Exporting models

DSS provides multiple capabilities for exporting models.

Deploy the model on Dataiku API nodes for real-time scoring

See API Node & API Deployer: Real-time APIs, and its subsections Exposing a Visual Model and Exposing a MLflow model.

Export to Python

For use cases where the API node may not be feasible (such as edge deployment, or very-low-latency deployment), it is possible to export the model to a zip file that can then be used to score the model in any Python code, fully outside of DSS.

This scoring uses the dataiku-scoring open source Python package.

Note that this feature is not available in all Dataiku licenses. You may need to reach out to your Dataiku Account Manager or Customer Success Manager.

  • Go to the trained model you wish to export (either a model trained in the Lab or a version of a saved model deployed in the Flow)

  • Click the Actions button on the top-right corner and select Export model as …

  • Select Python to download the export file

Requirements

The model needs to be compatible with either Local (Optimized) scoring or be an MLflow imported model to be compatible with Python export.

The dataiku-scoring package is available on Pypi. It is compatible with Python 3.6 and above, and depends on NumPy.

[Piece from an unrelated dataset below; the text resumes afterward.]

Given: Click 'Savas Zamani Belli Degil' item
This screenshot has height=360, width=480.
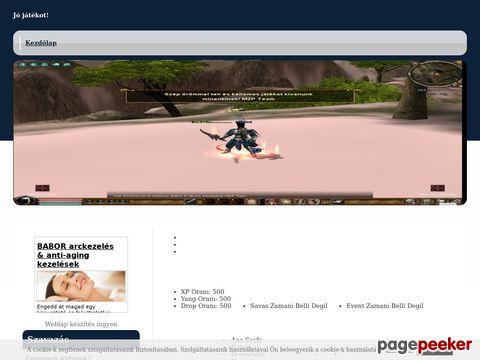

To ensure to install the correct version, you can unzip the exported model file and run:

pip install -r requirements.txt

You can optionally use Pandas for easier interaction with the model. All Pandas versions above 0.23 are supported.

Usage

The package exposes the load_model function, which allows you to load the model’s zip file as a python object. The loaded model will have a predict method and a predict_proba method for classification problems. Here are the signatures of these methods:

predict(
  data: [pandas.DataFrame, numpy.ndarray, List[Dict | List]]
) -> numpy.array

# Only exists for classification problems
predict_proba(
  data: [pandas.DataFrame, numpy.ndarray, List[Dict | List]]
) -> numpy.darray

Example

We train a model in DSS on the iris dataset and download it using Python export. The iris dataset is a multiclass classification problem where the output classes are “Setosa,” “Virginica,” and “Versicolor.” Here is an example of using the downloaded zip file together with dataiku-scoring to score the first two rows of the iris dataset.

import dataikuscoring

model = dataikuscoring.load_model("path/to/model.zip")

data = [
    {'sepal.length': 5.1, 'sepal.width': 3.5, 'petal.length': 1.4, 'petal.width': 0.2},
    {'sepal.length': 4.9, 'sepal.width': 3.0, 'petal.length': 1.4, 'petal.width': 0.2}
]

model.predict(data)  # returns array(['Setosa', 'Setosa'], dtype=object)

Provided you have pandas in your environment, you can also directly use a pandas.DataFrame:

import pandas as pd

df = pd.DataFrame(data)
model.predict(df)

Or a List of List / NumPy array:

data = [[5.1, 3.5, 1.4, 0.2], [4.9, 3.0, 1.4, 0.2]]
model.predict(data)

import numpy as np
model.predict(np.array(data))

Note

A warning is displayed when you use a List of List or a NumPy array as input to the model.predict method. In these cases, the column names are not provided, so features are implicitly assumed to be in the same order as in the training dataset in DSS.

Since the iris dataset is a classification problem, we can also output probabilities:

model.predict_proba(data)

will output:

{'Virginica' : array([0.15511770783800324, 0.1360890057639774], dtype=object),
 'Versicolor': array([0.06850569755129679, 0.13872351067755467], dtype=object),
 'Setosa' : array([0.7763765946107, 0.725187483558468]}, dtype=object)}

Limitations

The Python export feature does not support preparation scripts. In your Lab analysis where you trained your model, if the Script tab has steps, those steps are not included in the exported model. If your model has a preparation script, you must prepare the data yourself before scoring with the loaded python model. The expected input of the model is the output of your preparation script.

Export as a MLflow model

MLflow is an open-source platform to manage machine learning models lifecycle. If your machine learning deployment pipelines already uses MLflow, you may want to use the MLflow export to benefit of DSS Visual ML tool.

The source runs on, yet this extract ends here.